I hated it better when it was called Independence Day. Wow, this thing was an utter and complete mess. Maybe my standards have become too high — or maybe everyone else’s have become too low. I mean what happened to the man who made E.T. and Schindler’s List? This was schlock. This was mindless and completely not thought through. Oh god, it’s getting worse the more I think about it.
I knew things weren’t gonna go my way as soon as I heard the lame Morgan Freeman voiceover intro (which, of course, was bookended by an even worse outro). Seriously, though, if you take the plot of Independence Day and sprinkle in a dash of Signs and take all the bad elements of both (including the Ewok dance-like ending of ID4), you still have twice the movie this one was. There is a scene where Cruise and Dakota Fanning are stuck in a basement with a paranoid Tim Robbins that I swear goes on for an hour. It’s insufferable. The editor must have fallen asleep, because this isn’t the only scene like this.
There is a large chunk of the movie where our protagonists, along with a bunch of other folks, are trying to board a ferry; a scene where they seem to approach the boat from the same point at least ten times. It’s confusing, overly-long and poorly edited. But back to that basement part. From what I read, Spielberg decided to copy his asshole pal George Lucas and shoot on digital video. I don’t care what they say, the look suffers. Gone are the subtle tones and imperfections. The picture is too clear and television-like. That scene in particular looked like a cheesy set, as you could see every nook and cranny, rather than having dark corners and shadows. And, look, I understand what can only be described as one of the worst Hollywood endings of all time can be blamed on the original War of the Worlds (as it ends the same way), but isn’t Hollywood the town that loooves to change movie endings? Aren’t they the ones that changed the ending of the Keifer Sutherland remake of the original Dutch film, The Vanishing, so that everyone is happy and the bad guy gets what’s coming? Why couldn’t Spielberg break ranks with not only Hollywood but also himself and give us a Miracle Mile ending? Why couldn’t we see what kind of deadbeat dad Cruise could truly be?

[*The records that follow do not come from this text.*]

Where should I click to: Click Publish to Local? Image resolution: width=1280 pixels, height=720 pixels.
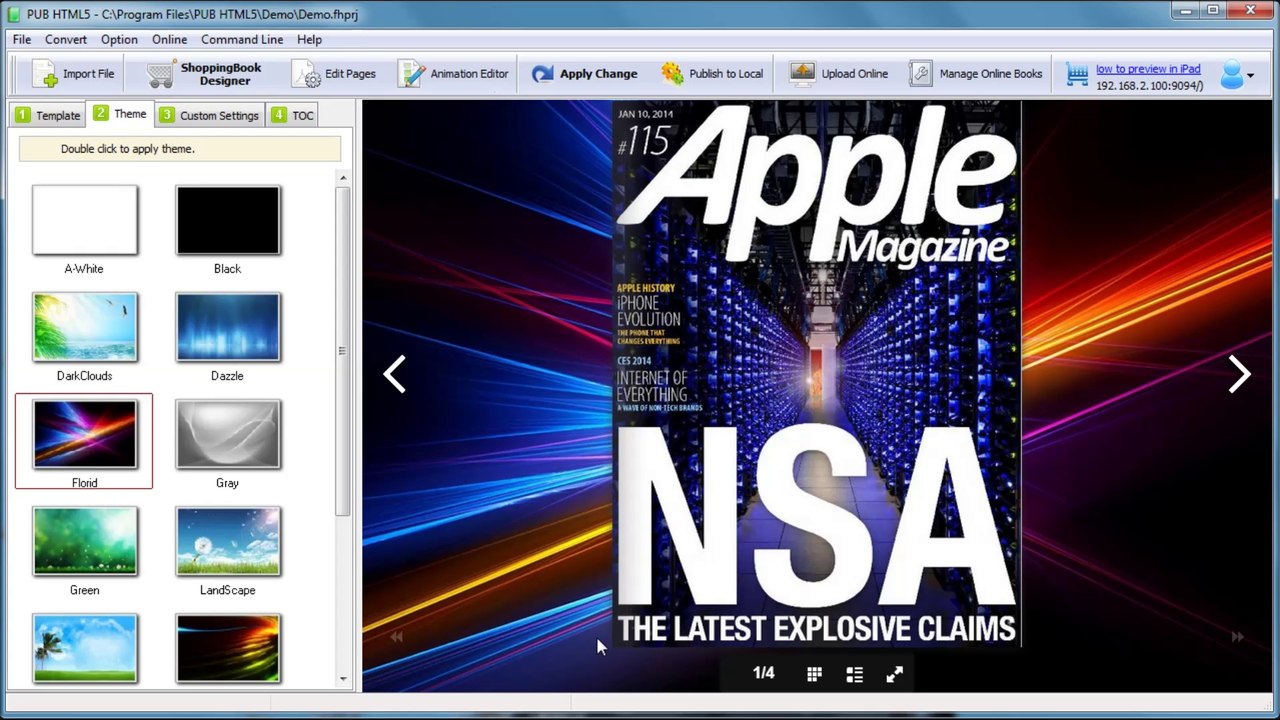point(712,74)
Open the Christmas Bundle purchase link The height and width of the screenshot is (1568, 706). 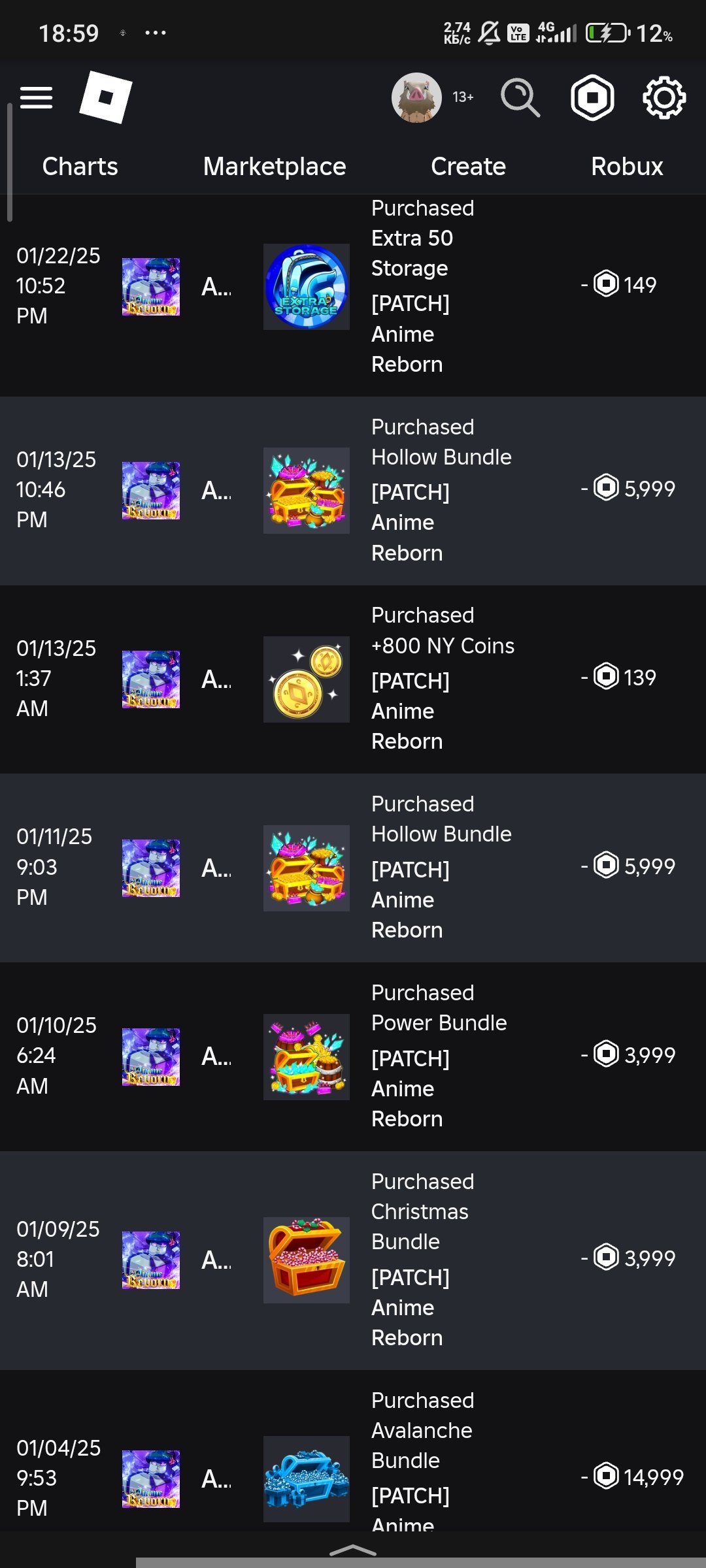coord(419,1226)
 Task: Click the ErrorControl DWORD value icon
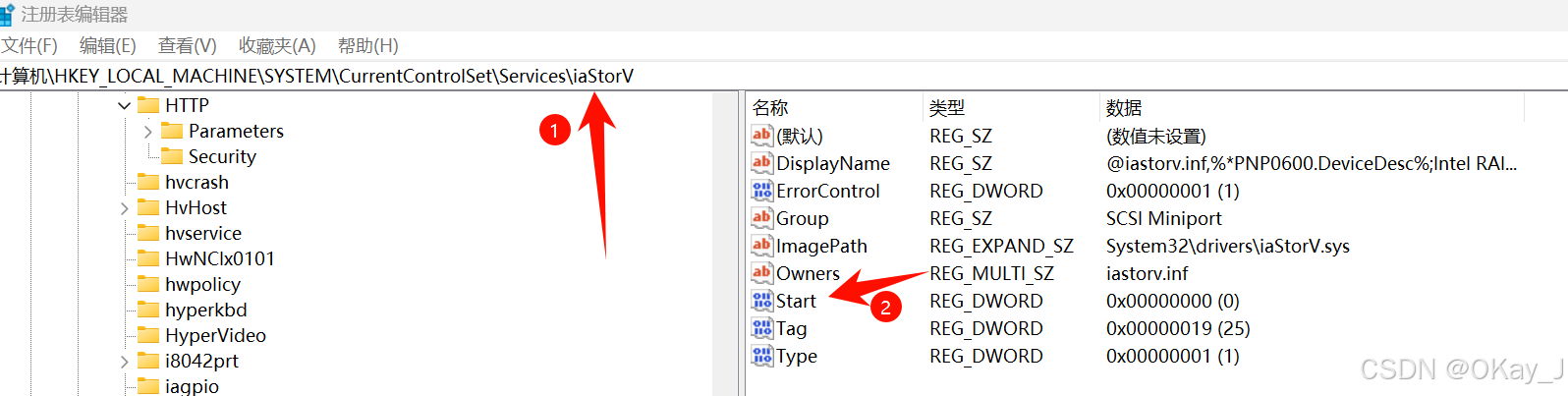point(762,191)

Speaking of Cruise’s character… I almost bought him as the absentee dad and New Jersey dock worker–if he didn’t look like f’n Tom Cruise and talk like a man who’s been sitting in a Scientologist reading room and not cussing up a storm with a bunch of Jersey blue collar dudes. I mean, are we suppose to buy the fact he doesn’t have an accent? And then comes the game of catch in the backyard; the game of catch where it becomes painfully obvious why Cruise has left the baseball movies to Costner and Charlie Sheen. Despite his supposedly being a throwing badass, he looks as though he’s tossing the ball with the wrong hand. I haven’t seen anything that awkward since Sam Jackson’s running scenes in Attack of the Clones.
That aside, his character has never heard of hummus and really has a knack for avoiding alien lasers. Another odd thing is everyone in the movie’s fascination with standing really close to cataclysmic events rather than running away like they should. The entire first scene in which Newark is destroyed (yes, Newark), people stand around while giant things come out of the earth and level entire buildings. It’s not until they start vaporizing people that some of them start running. Why in the hell would you want to get closer to a giant sinkhole than you need to be?
The most egregious thing in the film (which also came off a little offensive) was Spielberg’s really obvious, over the top references to September 11th. He had dust covered people (including a horrible scene involving Cruise that was oddly comical without meaning to be) and giant banks of missing posters and lots of various other scenes that intentionally evoke 9/11. Did I mention I saw this for free–along with everyone else in the Ziegfeld? Despite the cheap night, there was still a giant moan from the capacity crowd at the ending, and some serious grumbles from folks filing out afterwards (and it wasn’t just because it was pouring outside). Turning up the volume to ten and having tons of CGI lightning does not a movie make–and if anyone should know that, it should be Spielberg.